Commenting on politics and politicians is a tough game, as you're almost always going to draw fire from others about your motivations. In the case of Al Gore's speech on Monday at New York University's School of Law, we're happy to take that risk. After reading the speech (available at Gristmill), it's hard to believe that any American, regardless of party affiliation or ideological persuasion, could use words less than "bold" and "audacious" to describe the substance of his presentation. One might even be tempted to use the term "radical," but Gore's address on the challenges and opportunities presented by the climate crisis, as he calls it, steered clear of excesses and relied on ideas that are at once both visionary and very practical.
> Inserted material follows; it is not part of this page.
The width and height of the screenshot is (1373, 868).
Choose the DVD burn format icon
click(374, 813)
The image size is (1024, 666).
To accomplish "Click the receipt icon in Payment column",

Drawing on concepts promoted by Paul Hawken, Amory Lovins, L. Hunter Lovins, Lester Brown, the Apollo Alliance, and many other prominent thinkers, activists and organizations, Gore presented a compelling vision of the role the United States could play in leading the world to a more prosperous, healthier, and more sustainable future.
The former Vice President offered a multifaceted, systematic approach to the climate crisis that makes any kind of summary difficult, but several ideas will certainly spur more discussion, likely of the heated variety:
- An immediate freeze on our current level of carbon emissions: While he praised the Kyoto Treaty in the speech, and encouraged continued debate of it in the US, Gore's call to freeze carbon emissions at current levels, and then begin work to reduce them, goes well beyond any steps that Kyoto signatories have taken. He claimed that the time for "high-minded debates about theoretical future reductions" is over, and a cap on emissions at current levels "...has the virtue of being clear, simple, and easy to understand. It can attract support across partisan lines as a logical starting point for the more difficult work that lies ahead."
- The creation of a "Carbon Neutral Mortgage Association": To address the levels of CO2 emitted from buildings, and to encourage further development of zero-emissions structures, Gore suggested a new mortgage instrument that would "...eliminate any additional increase in the purchase price [of a carbon-neutral building] by capturing the future income from the expected savings."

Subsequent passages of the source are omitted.